#### Extrait proposé:
◆ ◆ ◆ ◆ ◆
Du Kouchnérisme

Bernard Langlois  • 18 décembre 2008 abonné·es

On passera rapidement sur l’aspect le moins ragoûtant de la récente sortie de Bernard Kouchner sur l’inutilité supposée d’un secrétariat aux Droits de l’homme ( « je regrette d’en avoir demandé la création » ) : ce côté coup de pied de l’âne à une collègue en semi-disgrâce [^2] qui se trouve être, de surcroît, sa subordonnée – à qui donc il devrait, en principe, sa protection de suzerain. Mais lui-même est vassal… Telle est la Cour, ­telles sont ses mœurs, sous Nicolas Ier. Comme elle fut et comme elles furent, rien de nouveau sous le soleil, sous ses prédécesseurs.
Le Prince actuel est seulement un peu plus mégalo que la moyenne, et ceux qui le ­servent enclins à une servilité plus grande.
◆ ◆ ◆ ◆ ◆
#### Données fournies:
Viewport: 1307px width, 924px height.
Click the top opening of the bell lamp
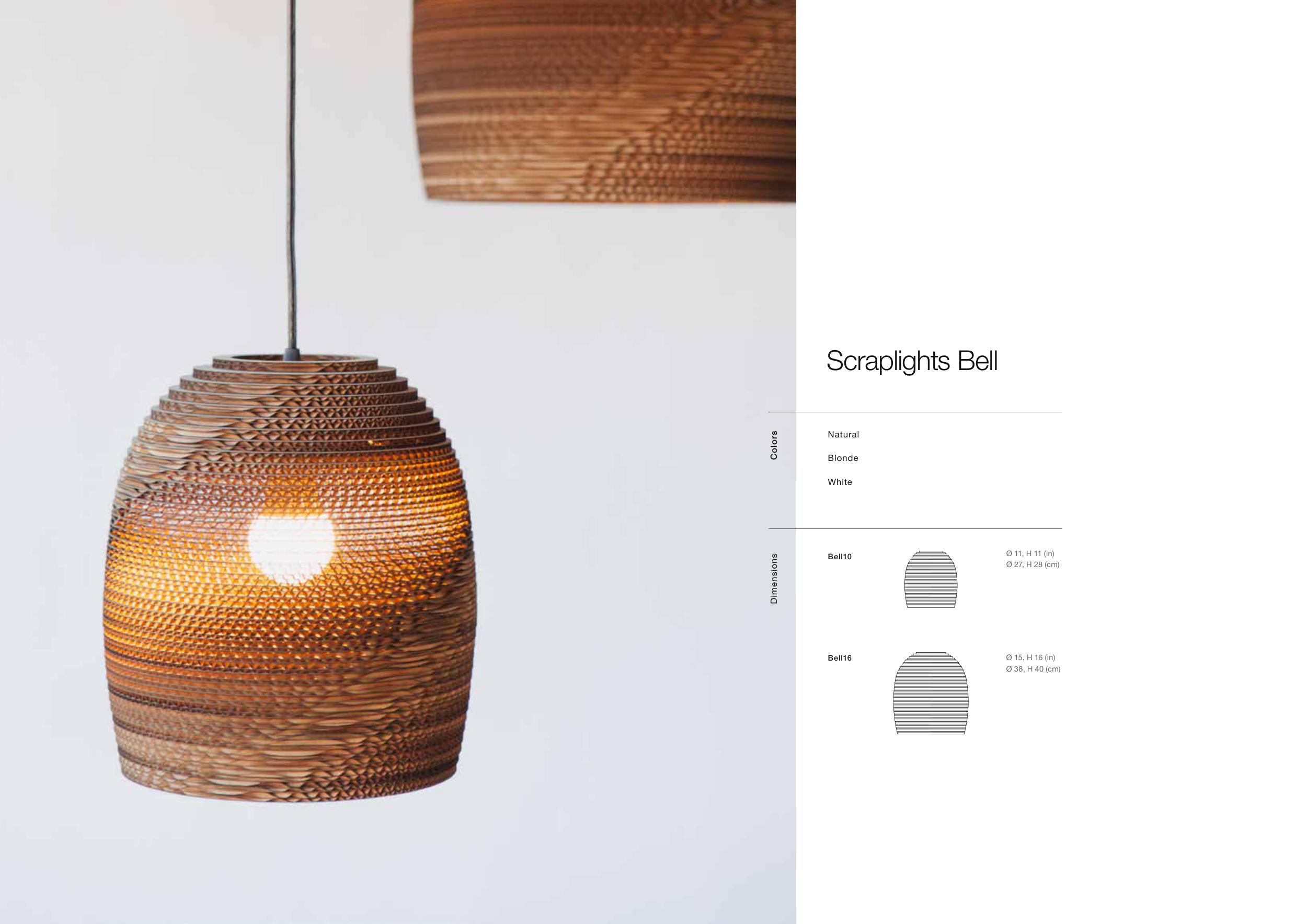295,359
◆ ◆ ◆ ◆ ◆
#### Consigne:
Pouvez-vous recopier le passage de l'extrait proposé qui commence à « Bernard Langlois  • » et se termine à « sous ses prédécesseurs. », en changeant « vassal » en « valet » ?

#### Réponse attendue:
Bernard Langlois  • 18 décembre 2008 abonné·es

On passera rapidement sur l’aspect le moins ragoûtant de la récente sortie de Bernard Kouchner sur l’inutilité supposée d’un secrétariat aux Droits de l’homme ( « je regrette d’en avoir demandé la création » ) : ce côté coup de pied de l’âne à une collègue en semi-disgrâce [^2] qui se trouve être, de surcroît, sa subordonnée – à qui donc il devrait, en principe, sa protection de suzerain. Mais lui-même est valet… Telle est la Cour, ­telles sont ses mœurs, sous Nicolas Ier. Comme elle fut et comme elles furent, rien de nouveau sous le soleil, sous ses prédécesseurs.